Tahap kedua dari
tangga kebahagiaan adalah kebahagiaan
intelektual (intellectual happiness). Seperti sudah disinggung
sebelumnya, kebahagiaan fisik itu durasinya sangat pendek, easy come easy go.
Akan tetapi aktivitas intelektual, yang melibatkan pikiran dan daya nalar
rasional, terekam dalam sekali di dalam diri manusia. Bisa juga dikatakan buah
dari aktivitas pikiran yang menghasilkan kebahagiaan intelektual itu bersifat
abadi. Karya penulis-penulis kuno 3000-4000 tahun yang lalu masih menjadi bahan
kajian sampai saat ini. Tindak mencipta yang melibatkan aktivitas berpikir dan
menciptakan akan terus dihargai oleh orang sepanjang sejarah.
Sel-sel saraf yang
ada di dalam otak manusia sangatlah rumit. Semua jaringan sel tersebut saling
terhubung satu sama lain. Walaupun begitu menurut penelitian yang telah
dilakukan, manusia hanya baru mempergunakan 10% saja dari kemampuannya.
Einstein salah satu orang tercerdas sepanjang sejarah pun diklaim baru
mempergunakan 10% kemampuan otaknya.
Peradaban manusia
berkembang karena ia menggunakan kemampuan nalarnya. Kemampuan nalar manusia
hampir tidak terbatas. Oleh karena itu perkembangan peradaban pun juga tak
terbatas. Peradaban manusia berkembang pun ke arah yang tidak terduga.
Aktivitas nalar manusia adalah sumber peradaban. Aktivitas nalar menghasilkan
kebahagiaan intelektual. Inilah kebahagiaan yang memuaskan sisi insani manusia.
Salah satu sebutan
ilmiah untuk manusia adalah homo erectus. Artinya manusia adalah mahluk yang
berdiri tegak. Oleh karena itu jangkauan pandangan manusia pun luas. Ia bisa
mengamati hampir semua hal. Dari pengamatannya manusia berimajinasi. Ia
menciptakan gambar, lalu tulisan, dan berkembanglah kebudayaan. Hewan tidak
memiliki tubuh yang tegak. Akibatnya hewan melihat dunia secara sempit. Hewan
tidak mampu melihat keseluruhan. Hewan hanya mampu melihat parsial.
Dengan demikian
aktivitas nalar manusia dalam bentuk intelektualitas adalah sumber dari
kebahagiaan intelektual. Dalam arti ini kebahagiaan intelektual berada di tahap
yang lebih tinggi daripada kebahagiaan fisik. Tujuan orang bekerja adalah untuk
mencari nafkah, supaya ia dan keluarganya bisa hidup sejahtera. Dalam hal ini
kesejahteraan dimaknai lebih sebagai supaya anak bisa mendapatkan pendidikan
yang layak, dan bukan hanya supaya kebutuhan fisiknya terpenuhi. Di Indonesia
pendidikan memang mahal. Akan tetapi banyak orang bekerja keras untuk
mendapatkan itu karena mereka yakin, pendidikan sangatlah diperlukan.

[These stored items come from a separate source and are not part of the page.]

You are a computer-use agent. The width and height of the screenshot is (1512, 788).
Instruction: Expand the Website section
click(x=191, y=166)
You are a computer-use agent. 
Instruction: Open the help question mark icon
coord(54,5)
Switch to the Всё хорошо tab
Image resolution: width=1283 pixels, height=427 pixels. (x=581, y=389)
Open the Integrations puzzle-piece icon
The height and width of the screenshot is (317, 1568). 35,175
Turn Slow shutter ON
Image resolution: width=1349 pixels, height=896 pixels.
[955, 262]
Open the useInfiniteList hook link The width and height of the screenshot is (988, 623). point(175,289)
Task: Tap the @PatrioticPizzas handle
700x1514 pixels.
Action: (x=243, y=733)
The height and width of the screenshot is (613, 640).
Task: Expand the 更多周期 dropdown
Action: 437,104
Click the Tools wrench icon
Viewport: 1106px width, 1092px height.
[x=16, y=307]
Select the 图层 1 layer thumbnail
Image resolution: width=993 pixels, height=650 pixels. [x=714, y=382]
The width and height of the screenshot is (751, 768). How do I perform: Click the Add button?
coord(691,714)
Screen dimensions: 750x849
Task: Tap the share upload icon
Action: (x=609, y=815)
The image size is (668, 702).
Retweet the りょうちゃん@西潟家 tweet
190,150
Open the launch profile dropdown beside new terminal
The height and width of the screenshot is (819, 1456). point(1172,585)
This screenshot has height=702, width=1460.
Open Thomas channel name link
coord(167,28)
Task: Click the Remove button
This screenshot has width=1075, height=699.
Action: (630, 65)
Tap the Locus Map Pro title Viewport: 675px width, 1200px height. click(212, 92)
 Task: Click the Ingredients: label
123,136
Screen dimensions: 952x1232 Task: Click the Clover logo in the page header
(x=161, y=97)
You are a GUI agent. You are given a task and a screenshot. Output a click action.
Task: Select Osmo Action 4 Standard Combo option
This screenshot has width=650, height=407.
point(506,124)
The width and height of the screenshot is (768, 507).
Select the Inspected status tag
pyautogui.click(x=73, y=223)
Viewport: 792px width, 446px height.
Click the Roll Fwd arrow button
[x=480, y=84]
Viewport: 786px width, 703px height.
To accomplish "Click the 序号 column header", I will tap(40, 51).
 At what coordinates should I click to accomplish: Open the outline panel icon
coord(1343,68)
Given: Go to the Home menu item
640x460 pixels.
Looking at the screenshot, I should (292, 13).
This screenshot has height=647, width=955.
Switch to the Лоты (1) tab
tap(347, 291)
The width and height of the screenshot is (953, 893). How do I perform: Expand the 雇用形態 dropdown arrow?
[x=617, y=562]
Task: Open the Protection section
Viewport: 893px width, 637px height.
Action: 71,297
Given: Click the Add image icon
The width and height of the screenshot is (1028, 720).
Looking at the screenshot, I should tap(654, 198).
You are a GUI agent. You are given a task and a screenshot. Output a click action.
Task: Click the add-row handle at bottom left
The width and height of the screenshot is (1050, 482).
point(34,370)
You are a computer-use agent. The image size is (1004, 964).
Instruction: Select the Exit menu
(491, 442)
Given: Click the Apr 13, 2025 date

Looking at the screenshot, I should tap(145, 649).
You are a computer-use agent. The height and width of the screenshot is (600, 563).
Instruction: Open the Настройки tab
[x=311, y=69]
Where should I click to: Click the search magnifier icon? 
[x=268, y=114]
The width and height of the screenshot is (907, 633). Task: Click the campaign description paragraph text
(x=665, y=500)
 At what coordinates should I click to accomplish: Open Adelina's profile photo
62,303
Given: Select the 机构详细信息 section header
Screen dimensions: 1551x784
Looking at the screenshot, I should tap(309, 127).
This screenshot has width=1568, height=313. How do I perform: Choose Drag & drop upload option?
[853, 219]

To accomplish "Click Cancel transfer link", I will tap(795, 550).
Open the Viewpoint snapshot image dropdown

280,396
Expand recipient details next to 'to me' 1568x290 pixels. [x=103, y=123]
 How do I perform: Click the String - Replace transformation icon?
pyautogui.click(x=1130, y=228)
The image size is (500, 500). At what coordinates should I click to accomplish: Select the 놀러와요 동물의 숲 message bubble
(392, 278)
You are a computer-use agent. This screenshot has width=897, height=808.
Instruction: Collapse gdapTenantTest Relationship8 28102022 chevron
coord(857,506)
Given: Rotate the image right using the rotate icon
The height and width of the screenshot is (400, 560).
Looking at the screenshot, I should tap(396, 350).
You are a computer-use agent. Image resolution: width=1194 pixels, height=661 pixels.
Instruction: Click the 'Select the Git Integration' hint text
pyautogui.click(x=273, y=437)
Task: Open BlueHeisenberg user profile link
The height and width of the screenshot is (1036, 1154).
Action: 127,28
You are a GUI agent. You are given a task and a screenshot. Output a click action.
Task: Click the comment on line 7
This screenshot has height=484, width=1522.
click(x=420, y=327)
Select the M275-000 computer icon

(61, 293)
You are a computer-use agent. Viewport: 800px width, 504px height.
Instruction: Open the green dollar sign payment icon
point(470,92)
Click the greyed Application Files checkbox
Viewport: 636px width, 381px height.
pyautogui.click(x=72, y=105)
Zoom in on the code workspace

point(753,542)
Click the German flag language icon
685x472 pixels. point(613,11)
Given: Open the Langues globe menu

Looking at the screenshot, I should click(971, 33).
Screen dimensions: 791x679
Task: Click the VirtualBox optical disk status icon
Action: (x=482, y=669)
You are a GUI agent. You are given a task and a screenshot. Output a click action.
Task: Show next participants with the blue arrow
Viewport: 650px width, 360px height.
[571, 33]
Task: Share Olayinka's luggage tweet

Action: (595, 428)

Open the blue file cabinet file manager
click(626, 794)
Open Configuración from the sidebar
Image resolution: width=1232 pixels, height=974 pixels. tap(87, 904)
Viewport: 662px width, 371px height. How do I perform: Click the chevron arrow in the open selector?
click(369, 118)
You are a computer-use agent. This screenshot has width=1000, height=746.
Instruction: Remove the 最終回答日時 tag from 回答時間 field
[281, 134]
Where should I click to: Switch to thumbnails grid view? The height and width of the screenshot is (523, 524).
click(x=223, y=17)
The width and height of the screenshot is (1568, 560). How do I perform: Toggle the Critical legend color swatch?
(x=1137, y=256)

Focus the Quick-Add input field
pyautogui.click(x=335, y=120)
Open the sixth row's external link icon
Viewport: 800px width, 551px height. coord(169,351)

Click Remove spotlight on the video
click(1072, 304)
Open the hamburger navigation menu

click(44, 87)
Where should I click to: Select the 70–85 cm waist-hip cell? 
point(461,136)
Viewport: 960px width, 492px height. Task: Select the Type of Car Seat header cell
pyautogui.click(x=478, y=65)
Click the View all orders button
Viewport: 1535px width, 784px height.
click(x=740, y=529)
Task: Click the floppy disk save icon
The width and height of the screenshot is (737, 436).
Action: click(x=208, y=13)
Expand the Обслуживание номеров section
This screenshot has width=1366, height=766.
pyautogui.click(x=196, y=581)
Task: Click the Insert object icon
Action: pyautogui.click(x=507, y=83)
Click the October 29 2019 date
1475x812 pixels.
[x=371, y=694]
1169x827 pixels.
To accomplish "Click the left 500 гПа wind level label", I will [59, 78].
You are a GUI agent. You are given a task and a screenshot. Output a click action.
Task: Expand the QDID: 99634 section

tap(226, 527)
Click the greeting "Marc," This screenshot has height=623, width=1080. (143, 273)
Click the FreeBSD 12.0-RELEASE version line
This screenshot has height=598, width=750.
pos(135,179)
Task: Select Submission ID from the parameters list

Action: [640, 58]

Kebahagiaan intelektual yang diperoleh melalui pendidikan lebih berarti
daripada kebahagiaan fisik.
Teknologi merupakan
buah dari aktivitas nalar manusia. Lampu, telepon, mobil, listrik, dan
sebagainya merupakan produk teknologi yang bertujuan untuk memajukan kualitas
hidup manusia. Hal yang sama berlaku untuk teknologi informasi dan komunikasi.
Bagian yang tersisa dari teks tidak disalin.